▶ **Recorded information**
########

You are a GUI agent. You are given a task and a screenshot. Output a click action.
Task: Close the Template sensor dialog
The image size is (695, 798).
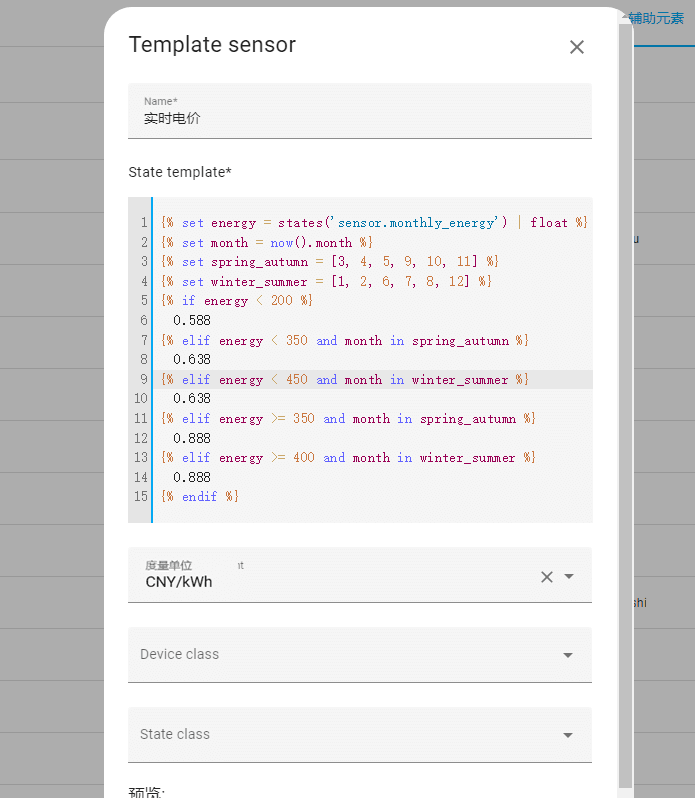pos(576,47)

########

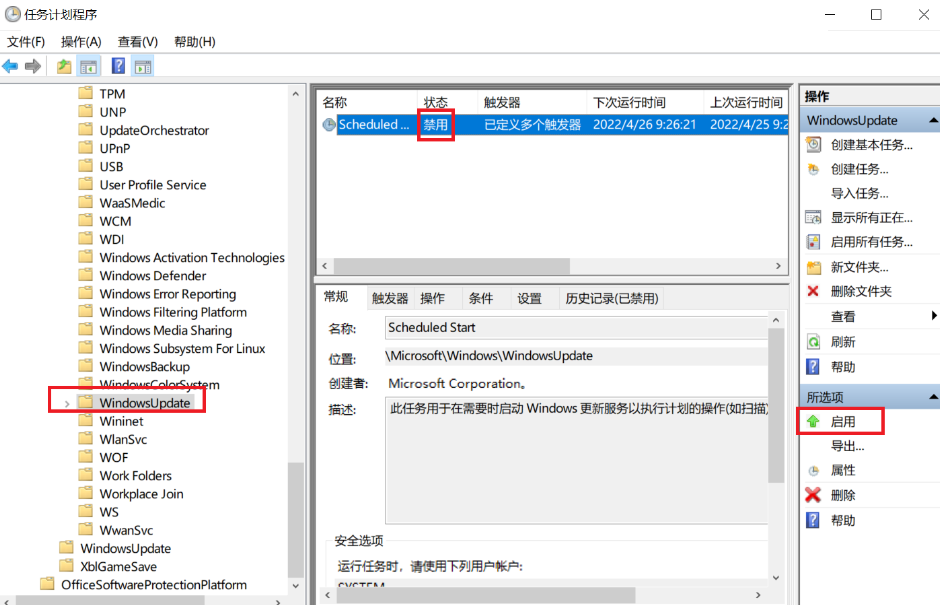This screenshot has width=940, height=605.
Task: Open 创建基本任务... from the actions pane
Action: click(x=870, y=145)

########

Switch "dialog" to "window" in the items starting at the line containing "You are a GUI" and ending at the line containing "pos(576,47)", with everything else unchanged. Leave the pictures out.

You are a GUI agent. You are given a task and a screenshot. Output a click action.
Task: Close the Template sensor window
The image size is (695, 798).
pos(576,47)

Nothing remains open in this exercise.